* **WRITTEN INSTRUCTION**
Reproduce the entries below word for word, without changing anything.

(A block of data)
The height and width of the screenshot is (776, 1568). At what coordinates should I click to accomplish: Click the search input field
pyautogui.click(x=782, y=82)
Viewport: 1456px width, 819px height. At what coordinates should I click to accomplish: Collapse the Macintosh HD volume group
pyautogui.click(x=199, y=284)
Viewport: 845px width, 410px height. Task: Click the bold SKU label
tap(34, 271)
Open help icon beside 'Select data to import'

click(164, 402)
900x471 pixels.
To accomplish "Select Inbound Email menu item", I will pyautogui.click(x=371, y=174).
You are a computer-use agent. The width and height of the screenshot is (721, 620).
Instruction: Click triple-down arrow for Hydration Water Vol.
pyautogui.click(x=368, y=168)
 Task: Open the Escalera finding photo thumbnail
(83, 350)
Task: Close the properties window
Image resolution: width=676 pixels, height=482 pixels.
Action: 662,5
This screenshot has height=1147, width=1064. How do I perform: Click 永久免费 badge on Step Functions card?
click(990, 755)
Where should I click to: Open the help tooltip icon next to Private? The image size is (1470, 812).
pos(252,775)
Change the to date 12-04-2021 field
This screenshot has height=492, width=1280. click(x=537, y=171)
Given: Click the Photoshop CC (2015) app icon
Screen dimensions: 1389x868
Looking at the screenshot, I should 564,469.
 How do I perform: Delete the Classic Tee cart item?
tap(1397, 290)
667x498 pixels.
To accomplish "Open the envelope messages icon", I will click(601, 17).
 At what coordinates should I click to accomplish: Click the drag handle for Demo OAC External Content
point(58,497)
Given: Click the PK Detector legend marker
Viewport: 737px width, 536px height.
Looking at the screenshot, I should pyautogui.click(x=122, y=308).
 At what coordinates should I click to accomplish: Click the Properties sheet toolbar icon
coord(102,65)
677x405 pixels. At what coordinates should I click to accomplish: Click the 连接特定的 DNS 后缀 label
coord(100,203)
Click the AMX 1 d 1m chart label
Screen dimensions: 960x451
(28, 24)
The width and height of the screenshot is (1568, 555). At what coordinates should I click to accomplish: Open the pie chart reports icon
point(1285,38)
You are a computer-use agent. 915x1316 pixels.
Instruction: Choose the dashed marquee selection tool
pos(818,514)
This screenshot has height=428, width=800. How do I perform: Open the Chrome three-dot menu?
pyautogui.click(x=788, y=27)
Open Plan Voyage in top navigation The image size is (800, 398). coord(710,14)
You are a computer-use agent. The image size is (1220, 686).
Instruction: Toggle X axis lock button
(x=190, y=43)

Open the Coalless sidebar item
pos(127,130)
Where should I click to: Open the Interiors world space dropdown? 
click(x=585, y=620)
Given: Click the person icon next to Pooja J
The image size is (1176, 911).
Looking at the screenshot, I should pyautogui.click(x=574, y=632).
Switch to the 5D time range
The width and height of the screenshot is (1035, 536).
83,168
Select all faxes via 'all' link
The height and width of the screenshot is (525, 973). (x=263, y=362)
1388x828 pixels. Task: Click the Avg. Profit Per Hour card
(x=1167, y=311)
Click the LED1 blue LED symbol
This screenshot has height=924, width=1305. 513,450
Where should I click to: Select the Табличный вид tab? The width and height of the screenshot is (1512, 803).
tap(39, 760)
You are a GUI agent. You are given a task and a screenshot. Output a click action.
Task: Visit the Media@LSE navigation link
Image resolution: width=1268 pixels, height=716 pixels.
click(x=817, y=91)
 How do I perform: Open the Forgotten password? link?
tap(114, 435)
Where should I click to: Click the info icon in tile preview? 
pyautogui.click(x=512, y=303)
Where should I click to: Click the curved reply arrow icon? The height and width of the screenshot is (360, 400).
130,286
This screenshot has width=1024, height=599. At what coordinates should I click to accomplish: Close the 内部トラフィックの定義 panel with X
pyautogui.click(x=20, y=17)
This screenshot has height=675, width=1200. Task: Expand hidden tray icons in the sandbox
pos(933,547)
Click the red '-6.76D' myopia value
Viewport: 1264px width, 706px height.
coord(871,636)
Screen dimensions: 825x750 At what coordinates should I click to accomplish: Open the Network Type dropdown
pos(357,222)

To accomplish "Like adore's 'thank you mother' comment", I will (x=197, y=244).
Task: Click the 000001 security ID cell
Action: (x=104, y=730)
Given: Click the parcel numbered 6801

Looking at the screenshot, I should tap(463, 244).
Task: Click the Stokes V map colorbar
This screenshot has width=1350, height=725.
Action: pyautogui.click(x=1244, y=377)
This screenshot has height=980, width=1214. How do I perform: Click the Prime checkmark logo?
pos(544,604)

* **IN RESPONSE**
The height and width of the screenshot is (776, 1568). At what coordinates should I click to accomplish: Click the search input field
pyautogui.click(x=782, y=82)
Viewport: 1456px width, 819px height. At what coordinates should I click to accomplish: Collapse the Macintosh HD volume group
pyautogui.click(x=199, y=284)
Viewport: 845px width, 410px height. Task: Click the bold SKU label
tap(34, 271)
Open help icon beside 'Select data to import'

click(164, 402)
900x471 pixels.
To accomplish "Select Inbound Email menu item", I will pyautogui.click(x=371, y=174).
You are a computer-use agent. The width and height of the screenshot is (721, 620).
Instruction: Click triple-down arrow for Hydration Water Vol.
pyautogui.click(x=368, y=168)
 Task: Open the Escalera finding photo thumbnail
(83, 350)
Task: Close the properties window
Image resolution: width=676 pixels, height=482 pixels.
Action: 662,5
This screenshot has height=1147, width=1064. How do I perform: Click 永久免费 badge on Step Functions card?
click(990, 755)
Where should I click to: Open the help tooltip icon next to Private? The image size is (1470, 812).
pos(252,775)
Change the to date 12-04-2021 field
This screenshot has height=492, width=1280. click(x=537, y=171)
Given: Click the Photoshop CC (2015) app icon
Screen dimensions: 1389x868
Looking at the screenshot, I should 564,469.
 How do I perform: Delete the Classic Tee cart item?
tap(1397, 290)
667x498 pixels.
To accomplish "Open the envelope messages icon", I will click(601, 17).
 At what coordinates should I click to accomplish: Click the drag handle for Demo OAC External Content
point(58,497)
Given: Click the PK Detector legend marker
Viewport: 737px width, 536px height.
Looking at the screenshot, I should pyautogui.click(x=122, y=308).
 At what coordinates should I click to accomplish: Click the Properties sheet toolbar icon
coord(102,65)
677x405 pixels. At what coordinates should I click to accomplish: Click the 连接特定的 DNS 后缀 label
coord(100,203)
Click the AMX 1 d 1m chart label
Screen dimensions: 960x451
(28, 24)
The width and height of the screenshot is (1568, 555). At what coordinates should I click to accomplish: Open the pie chart reports icon
point(1285,38)
You are a computer-use agent. 915x1316 pixels.
Instruction: Choose the dashed marquee selection tool
pos(818,514)
This screenshot has height=428, width=800. How do I perform: Open the Chrome three-dot menu?
pyautogui.click(x=788, y=27)
Open Plan Voyage in top navigation The image size is (800, 398). coord(710,14)
You are a computer-use agent. The image size is (1220, 686).
Instruction: Toggle X axis lock button
(x=190, y=43)

Open the Coalless sidebar item
pos(127,130)
Where should I click to: Open the Interiors world space dropdown? 
click(x=585, y=620)
Given: Click the person icon next to Pooja J
The image size is (1176, 911).
Looking at the screenshot, I should pyautogui.click(x=574, y=632).
Switch to the 5D time range
The width and height of the screenshot is (1035, 536).
83,168
Select all faxes via 'all' link
The height and width of the screenshot is (525, 973). (x=263, y=362)
1388x828 pixels. Task: Click the Avg. Profit Per Hour card
(x=1167, y=311)
Click the LED1 blue LED symbol
This screenshot has height=924, width=1305. 513,450
Where should I click to: Select the Табличный вид tab? The width and height of the screenshot is (1512, 803).
tap(39, 760)
You are a GUI agent. You are given a task and a screenshot. Output a click action.
Task: Visit the Media@LSE navigation link
Image resolution: width=1268 pixels, height=716 pixels.
click(x=817, y=91)
 How do I perform: Open the Forgotten password? link?
tap(114, 435)
Where should I click to: Click the info icon in tile preview? 
pyautogui.click(x=512, y=303)
Where should I click to: Click the curved reply arrow icon? The height and width of the screenshot is (360, 400).
130,286
This screenshot has width=1024, height=599. At what coordinates should I click to accomplish: Close the 内部トラフィックの定義 panel with X
pyautogui.click(x=20, y=17)
This screenshot has height=675, width=1200. Task: Expand hidden tray icons in the sandbox
pos(933,547)
Click the red '-6.76D' myopia value
Viewport: 1264px width, 706px height.
coord(871,636)
Screen dimensions: 825x750 At what coordinates should I click to accomplish: Open the Network Type dropdown
pos(357,222)

To accomplish "Like adore's 'thank you mother' comment", I will (x=197, y=244).
Task: Click the 000001 security ID cell
Action: (x=104, y=730)
Given: Click the parcel numbered 6801

Looking at the screenshot, I should tap(463, 244).
Task: Click the Stokes V map colorbar
This screenshot has width=1350, height=725.
Action: pyautogui.click(x=1244, y=377)
This screenshot has height=980, width=1214. How do I perform: Click the Prime checkmark logo?
pos(544,604)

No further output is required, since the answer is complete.